TASK DESCRIPTION: Extract every record, keeping each one exactly as it is.
*** Opening of MATERIAL SUPPLIED ***
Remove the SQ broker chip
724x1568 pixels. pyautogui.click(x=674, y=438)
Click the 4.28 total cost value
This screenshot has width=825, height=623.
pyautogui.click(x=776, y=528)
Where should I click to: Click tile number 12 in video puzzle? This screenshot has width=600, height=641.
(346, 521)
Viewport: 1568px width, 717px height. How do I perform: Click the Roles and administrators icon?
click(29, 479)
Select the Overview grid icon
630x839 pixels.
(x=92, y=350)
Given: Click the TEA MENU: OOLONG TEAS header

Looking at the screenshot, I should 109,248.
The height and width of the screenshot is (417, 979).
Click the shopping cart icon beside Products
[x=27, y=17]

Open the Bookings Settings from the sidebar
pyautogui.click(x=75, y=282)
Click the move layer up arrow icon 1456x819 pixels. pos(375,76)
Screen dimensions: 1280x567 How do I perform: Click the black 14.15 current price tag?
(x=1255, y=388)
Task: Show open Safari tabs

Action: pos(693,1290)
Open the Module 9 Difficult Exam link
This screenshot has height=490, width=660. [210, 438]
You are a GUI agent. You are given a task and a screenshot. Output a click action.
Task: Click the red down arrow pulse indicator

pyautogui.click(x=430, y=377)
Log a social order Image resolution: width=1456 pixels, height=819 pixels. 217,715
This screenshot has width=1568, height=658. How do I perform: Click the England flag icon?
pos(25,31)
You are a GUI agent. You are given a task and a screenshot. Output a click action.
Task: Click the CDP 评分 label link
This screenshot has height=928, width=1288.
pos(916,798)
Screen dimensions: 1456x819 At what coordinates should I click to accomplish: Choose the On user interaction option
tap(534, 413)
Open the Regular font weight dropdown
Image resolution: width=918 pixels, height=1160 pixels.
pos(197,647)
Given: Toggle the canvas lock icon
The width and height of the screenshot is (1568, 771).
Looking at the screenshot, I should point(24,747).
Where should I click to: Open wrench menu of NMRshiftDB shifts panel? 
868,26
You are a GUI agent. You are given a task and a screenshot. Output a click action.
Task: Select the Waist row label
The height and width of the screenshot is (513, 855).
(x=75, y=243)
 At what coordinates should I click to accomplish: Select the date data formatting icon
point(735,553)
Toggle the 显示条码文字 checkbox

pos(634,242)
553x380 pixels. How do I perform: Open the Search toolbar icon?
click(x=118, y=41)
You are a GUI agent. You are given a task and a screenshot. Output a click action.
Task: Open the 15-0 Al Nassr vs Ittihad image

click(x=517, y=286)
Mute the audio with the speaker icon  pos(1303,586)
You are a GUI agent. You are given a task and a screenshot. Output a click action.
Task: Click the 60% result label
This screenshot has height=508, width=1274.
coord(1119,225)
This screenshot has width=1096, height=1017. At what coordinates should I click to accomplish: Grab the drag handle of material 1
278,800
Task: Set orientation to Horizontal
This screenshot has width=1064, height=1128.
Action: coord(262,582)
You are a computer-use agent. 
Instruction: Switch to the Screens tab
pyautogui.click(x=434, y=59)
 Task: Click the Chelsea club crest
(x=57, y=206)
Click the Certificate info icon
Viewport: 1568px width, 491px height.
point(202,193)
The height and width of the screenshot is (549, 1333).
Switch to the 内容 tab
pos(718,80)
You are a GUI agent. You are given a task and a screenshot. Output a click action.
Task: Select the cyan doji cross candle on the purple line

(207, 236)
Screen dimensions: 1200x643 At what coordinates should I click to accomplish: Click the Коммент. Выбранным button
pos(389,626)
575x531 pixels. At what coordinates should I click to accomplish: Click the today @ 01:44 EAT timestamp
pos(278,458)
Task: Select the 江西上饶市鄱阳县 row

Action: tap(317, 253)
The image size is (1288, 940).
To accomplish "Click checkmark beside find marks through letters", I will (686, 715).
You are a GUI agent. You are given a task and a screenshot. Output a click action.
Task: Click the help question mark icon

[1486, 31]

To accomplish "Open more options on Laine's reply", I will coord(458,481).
*** Close of MATERIAL SUPPLIED ***
COMPLETED EXERCISE:
Remove the SQ broker chip
724x1568 pixels. pyautogui.click(x=674, y=438)
Click the 4.28 total cost value
This screenshot has width=825, height=623.
pyautogui.click(x=776, y=528)
Where should I click to: Click tile number 12 in video puzzle? This screenshot has width=600, height=641.
(346, 521)
Viewport: 1568px width, 717px height. How do I perform: Click the Roles and administrators icon?
click(29, 479)
Select the Overview grid icon
630x839 pixels.
(x=92, y=350)
Given: Click the TEA MENU: OOLONG TEAS header

Looking at the screenshot, I should 109,248.
The height and width of the screenshot is (417, 979).
Click the shopping cart icon beside Products
[x=27, y=17]

Open the Bookings Settings from the sidebar
pyautogui.click(x=75, y=282)
Click the move layer up arrow icon 1456x819 pixels. pos(375,76)
Screen dimensions: 1280x567 How do I perform: Click the black 14.15 current price tag?
(x=1255, y=388)
Task: Show open Safari tabs

Action: pos(693,1290)
Open the Module 9 Difficult Exam link
This screenshot has height=490, width=660. [210, 438]
You are a GUI agent. You are given a task and a screenshot. Output a click action.
Task: Click the red down arrow pulse indicator

pyautogui.click(x=430, y=377)
Log a social order Image resolution: width=1456 pixels, height=819 pixels. 217,715
This screenshot has width=1568, height=658. How do I perform: Click the England flag icon?
pos(25,31)
You are a GUI agent. You are given a task and a screenshot. Output a click action.
Task: Click the CDP 评分 label link
This screenshot has height=928, width=1288.
pos(916,798)
Screen dimensions: 1456x819 At what coordinates should I click to accomplish: Choose the On user interaction option
tap(534, 413)
Open the Regular font weight dropdown
Image resolution: width=918 pixels, height=1160 pixels.
pos(197,647)
Given: Toggle the canvas lock icon
The width and height of the screenshot is (1568, 771).
Looking at the screenshot, I should point(24,747).
Where should I click to: Open wrench menu of NMRshiftDB shifts panel? 
868,26
You are a GUI agent. You are given a task and a screenshot. Output a click action.
Task: Select the Waist row label
The height and width of the screenshot is (513, 855).
(x=75, y=243)
 At what coordinates should I click to accomplish: Select the date data formatting icon
point(735,553)
Toggle the 显示条码文字 checkbox

pos(634,242)
553x380 pixels. How do I perform: Open the Search toolbar icon?
click(x=118, y=41)
You are a GUI agent. You are given a task and a screenshot. Output a click action.
Task: Open the 15-0 Al Nassr vs Ittihad image

click(x=517, y=286)
Mute the audio with the speaker icon  pos(1303,586)
You are a GUI agent. You are given a task and a screenshot. Output a click action.
Task: Click the 60% result label
This screenshot has height=508, width=1274.
coord(1119,225)
This screenshot has width=1096, height=1017. At what coordinates should I click to accomplish: Grab the drag handle of material 1
278,800
Task: Set orientation to Horizontal
This screenshot has width=1064, height=1128.
Action: coord(262,582)
You are a computer-use agent. 
Instruction: Switch to the Screens tab
pyautogui.click(x=434, y=59)
 Task: Click the Chelsea club crest
(x=57, y=206)
Click the Certificate info icon
Viewport: 1568px width, 491px height.
point(202,193)
The height and width of the screenshot is (549, 1333).
Switch to the 内容 tab
pos(718,80)
You are a GUI agent. You are given a task and a screenshot. Output a click action.
Task: Select the cyan doji cross candle on the purple line

(207, 236)
Screen dimensions: 1200x643 At what coordinates should I click to accomplish: Click the Коммент. Выбранным button
pos(389,626)
575x531 pixels. At what coordinates should I click to accomplish: Click the today @ 01:44 EAT timestamp
pos(278,458)
Task: Select the 江西上饶市鄱阳县 row

Action: tap(317, 253)
The image size is (1288, 940).
To accomplish "Click checkmark beside find marks through letters", I will (686, 715).
You are a GUI agent. You are given a task and a screenshot. Output a click action.
Task: Click the help question mark icon

[1486, 31]

To accomplish "Open more options on Laine's reply", I will coord(458,481).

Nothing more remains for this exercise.